Einfache Feindbilder
In der Dortmunder Innenstadt setzt der Einzelhändlerring Security gegen Obdachlose ein
Weil Drogenkonsumierende, Bettelnde und Obdachlose angeblich das Shoppingerlebnis in Dortmund stören, will der Chef der Händlervereinigung Cityring einen privaten Sicherheitsdienst losschicken, der für seine Mitglieder nachts durch die Innenstadt zieht und Gebäude kontrolliert.
Von Alexandra Gehrhardt

Die Agentur stadt + handel entwirft derzeit Konzepte für ein Citymanagement. Online hat das Unternehmen fast 2.000 DortmunderInnen nach Kritik und Wünschen gefragt. Was in deren Augen fehlt: Grünflächen, abwechslungsreiche Gastronomie, Fachgeschäfte, Cafés, Aufenthaltsorte, Nachtleben. Was ihnen wichtig ist: Straßenraumgestaltung und Stadtbild, Gastronomie, vielfältiger Einzelhandel, Möglichkeiten zum Bummeln und Verweilen; im Mittelfeld: Sicherheitsempfinden. Wie sie Dortmund in einem Wort beschreiben würden: „langweilig“, „unattraktiv“, „gewöhnlich“, „alt“, dreckig. Neun Befragte beschrieben die Innenstadt mit dem Wort „Obdachlose“.

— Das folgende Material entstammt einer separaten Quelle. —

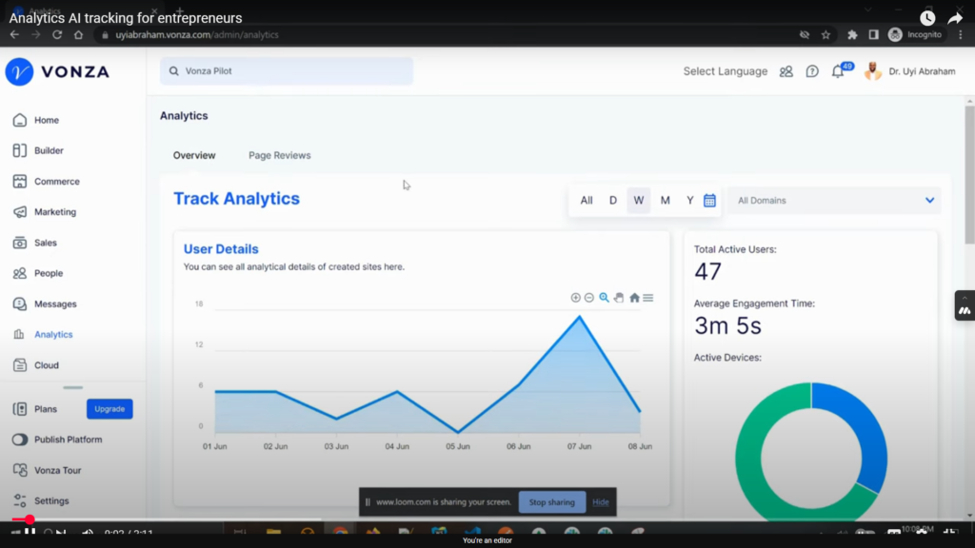
Task: Open the Select Language dropdown
Action: [725, 71]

Für den Cityring-Chef kein Hindernis, Obdachlose, Bettelnde und Drogenkonsumierende als Schuldige für die Misere der Innenstadt zu markieren. Schon sein Vorgänger hatte, als kurz nach dem ersten Corona-Lockdown die Not auf der Straße in der Innenstadt so riesig wie sichtbar war, vorgeschlagen, Wohnungslose aus der Innenstadt „zu exkludieren“. Diese Schuldverschiebung ist einfach: Warum sich auch mit neuen Einzelhandelskonzepten und Innenstadtbelebung beschäftigen, wenn man die Schuld einfach auf andere Gruppen schieben kann? Unverschämt ist sie trotzdem.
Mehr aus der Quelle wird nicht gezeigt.